## Task details
Take every line in the entries that includes the word "book" and copy it.

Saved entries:

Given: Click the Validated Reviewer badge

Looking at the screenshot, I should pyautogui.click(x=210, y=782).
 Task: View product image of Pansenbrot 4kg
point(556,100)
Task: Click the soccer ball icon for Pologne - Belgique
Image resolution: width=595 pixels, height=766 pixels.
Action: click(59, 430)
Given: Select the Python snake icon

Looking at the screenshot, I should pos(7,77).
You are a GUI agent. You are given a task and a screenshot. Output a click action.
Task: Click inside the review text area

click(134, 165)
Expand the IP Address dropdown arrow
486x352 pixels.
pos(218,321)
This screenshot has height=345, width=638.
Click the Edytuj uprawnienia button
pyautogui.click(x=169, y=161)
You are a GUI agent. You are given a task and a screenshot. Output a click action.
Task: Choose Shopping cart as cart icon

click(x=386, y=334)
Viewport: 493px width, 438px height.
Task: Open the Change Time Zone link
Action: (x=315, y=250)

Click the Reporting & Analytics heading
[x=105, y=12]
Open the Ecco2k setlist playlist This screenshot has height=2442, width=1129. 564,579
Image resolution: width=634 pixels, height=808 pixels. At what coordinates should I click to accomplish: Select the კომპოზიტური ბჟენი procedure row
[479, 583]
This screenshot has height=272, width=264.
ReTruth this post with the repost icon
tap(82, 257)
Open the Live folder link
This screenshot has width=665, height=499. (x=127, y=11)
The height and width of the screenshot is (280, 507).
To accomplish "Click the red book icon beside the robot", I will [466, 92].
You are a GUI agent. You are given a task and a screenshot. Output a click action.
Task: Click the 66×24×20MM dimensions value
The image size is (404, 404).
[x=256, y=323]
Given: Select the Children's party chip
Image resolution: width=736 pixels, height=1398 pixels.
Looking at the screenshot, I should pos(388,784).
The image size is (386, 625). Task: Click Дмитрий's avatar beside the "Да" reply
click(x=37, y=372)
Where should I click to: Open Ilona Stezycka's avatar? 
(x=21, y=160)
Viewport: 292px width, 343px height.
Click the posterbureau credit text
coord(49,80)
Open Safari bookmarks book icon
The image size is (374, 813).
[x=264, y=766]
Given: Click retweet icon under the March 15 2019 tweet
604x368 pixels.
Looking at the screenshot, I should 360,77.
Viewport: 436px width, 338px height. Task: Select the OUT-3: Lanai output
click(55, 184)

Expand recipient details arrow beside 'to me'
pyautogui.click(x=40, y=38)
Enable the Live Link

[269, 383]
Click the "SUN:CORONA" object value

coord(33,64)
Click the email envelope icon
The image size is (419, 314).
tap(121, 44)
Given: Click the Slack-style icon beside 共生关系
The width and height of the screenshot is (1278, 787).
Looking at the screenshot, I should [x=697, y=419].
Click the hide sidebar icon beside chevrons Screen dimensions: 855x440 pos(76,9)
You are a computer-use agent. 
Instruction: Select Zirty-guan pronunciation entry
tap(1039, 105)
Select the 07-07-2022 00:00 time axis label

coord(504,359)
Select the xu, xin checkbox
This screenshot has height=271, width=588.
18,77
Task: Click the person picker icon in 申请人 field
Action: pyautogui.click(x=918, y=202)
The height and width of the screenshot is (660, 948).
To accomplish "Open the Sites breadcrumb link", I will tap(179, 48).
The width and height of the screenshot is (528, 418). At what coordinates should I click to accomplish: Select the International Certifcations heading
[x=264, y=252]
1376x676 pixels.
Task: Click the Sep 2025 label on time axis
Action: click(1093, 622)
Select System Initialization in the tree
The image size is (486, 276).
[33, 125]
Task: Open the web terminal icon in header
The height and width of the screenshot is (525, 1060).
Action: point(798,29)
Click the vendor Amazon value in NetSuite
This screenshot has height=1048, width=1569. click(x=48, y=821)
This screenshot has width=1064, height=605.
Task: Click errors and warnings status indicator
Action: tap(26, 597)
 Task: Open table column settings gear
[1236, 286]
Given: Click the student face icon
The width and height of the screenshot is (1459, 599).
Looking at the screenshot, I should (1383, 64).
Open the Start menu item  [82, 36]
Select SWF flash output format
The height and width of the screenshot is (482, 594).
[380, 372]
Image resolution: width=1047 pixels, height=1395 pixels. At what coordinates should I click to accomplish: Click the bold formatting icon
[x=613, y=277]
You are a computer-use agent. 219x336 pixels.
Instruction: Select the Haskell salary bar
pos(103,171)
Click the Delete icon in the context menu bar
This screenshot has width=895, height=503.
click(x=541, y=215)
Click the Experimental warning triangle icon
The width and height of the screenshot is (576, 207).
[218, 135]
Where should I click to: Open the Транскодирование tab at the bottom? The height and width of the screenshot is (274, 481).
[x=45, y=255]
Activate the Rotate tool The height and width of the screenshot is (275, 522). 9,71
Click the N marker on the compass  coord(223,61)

## Solved exercise
To accomplish "Click the red book icon beside the robot", I will [466, 92].
Open Safari bookmarks book icon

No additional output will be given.